- [Task prompt]: Each line from the one that holds "Click the Порядок column header" to the end of the records is to be retyped exactly. Pictures are not part of the copy.
──────
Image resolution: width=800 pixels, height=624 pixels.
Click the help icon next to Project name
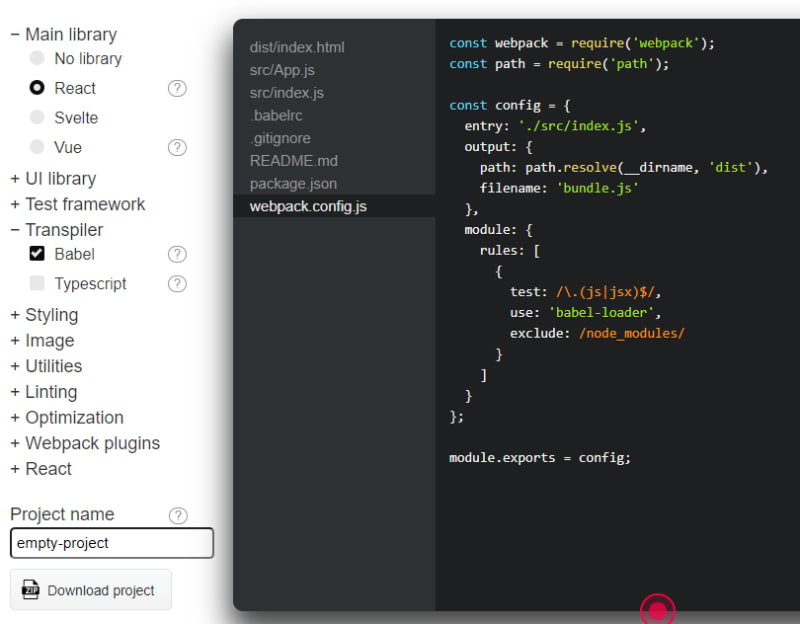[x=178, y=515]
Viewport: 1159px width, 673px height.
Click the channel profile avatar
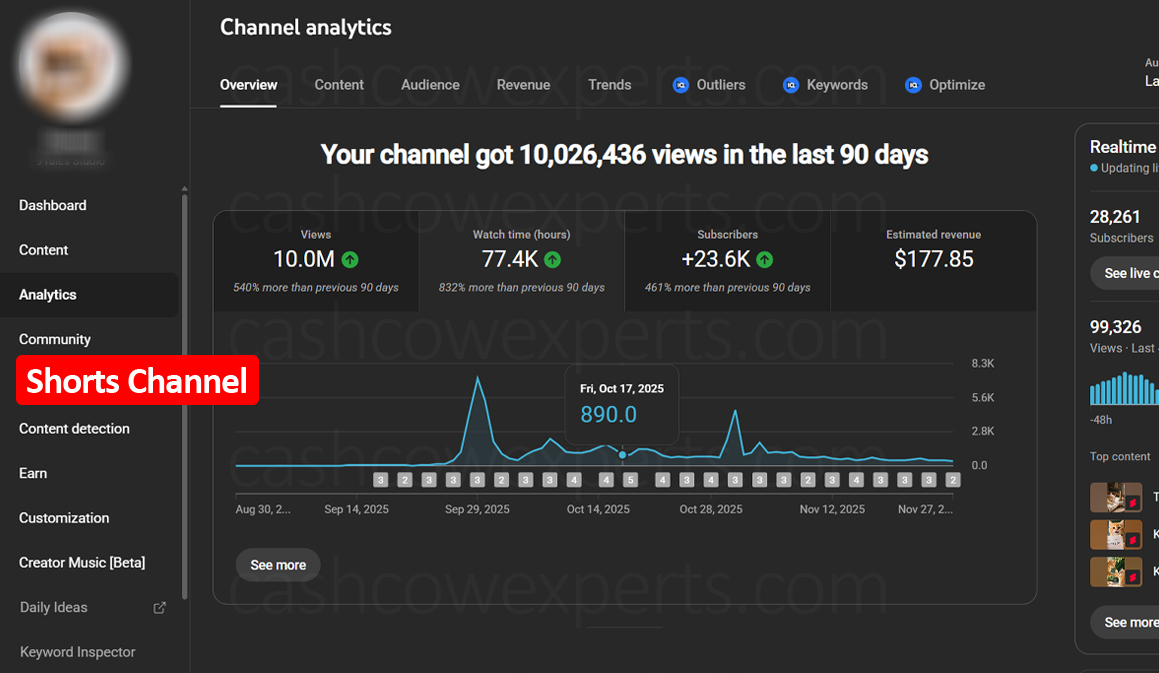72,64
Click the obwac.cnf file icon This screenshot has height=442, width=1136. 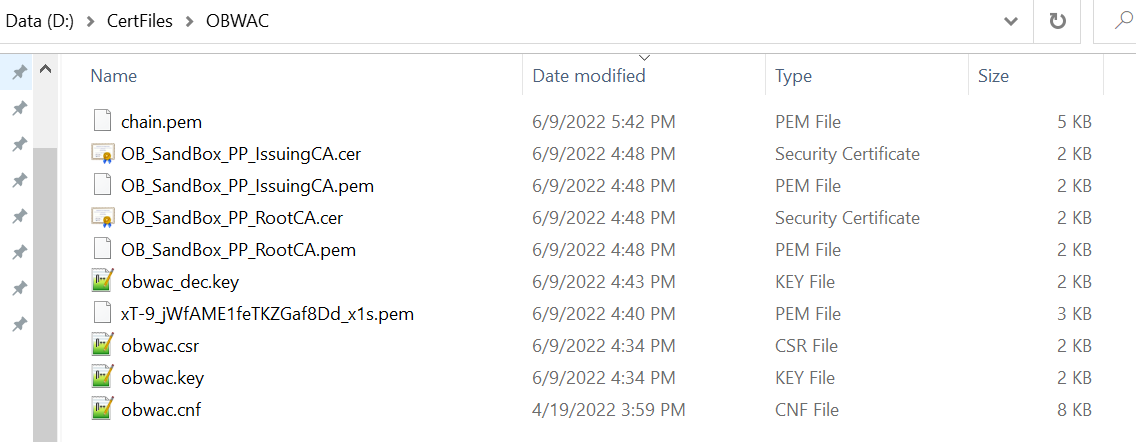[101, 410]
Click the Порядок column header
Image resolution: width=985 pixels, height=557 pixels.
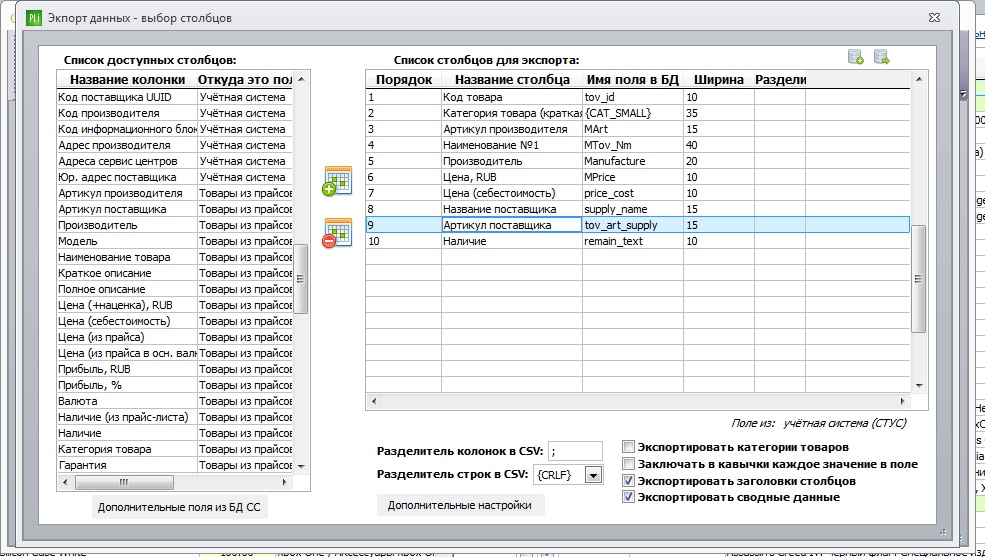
──────
- [Exercise solution]:
Click the Порядок column header
Image resolution: width=985 pixels, height=557 pixels.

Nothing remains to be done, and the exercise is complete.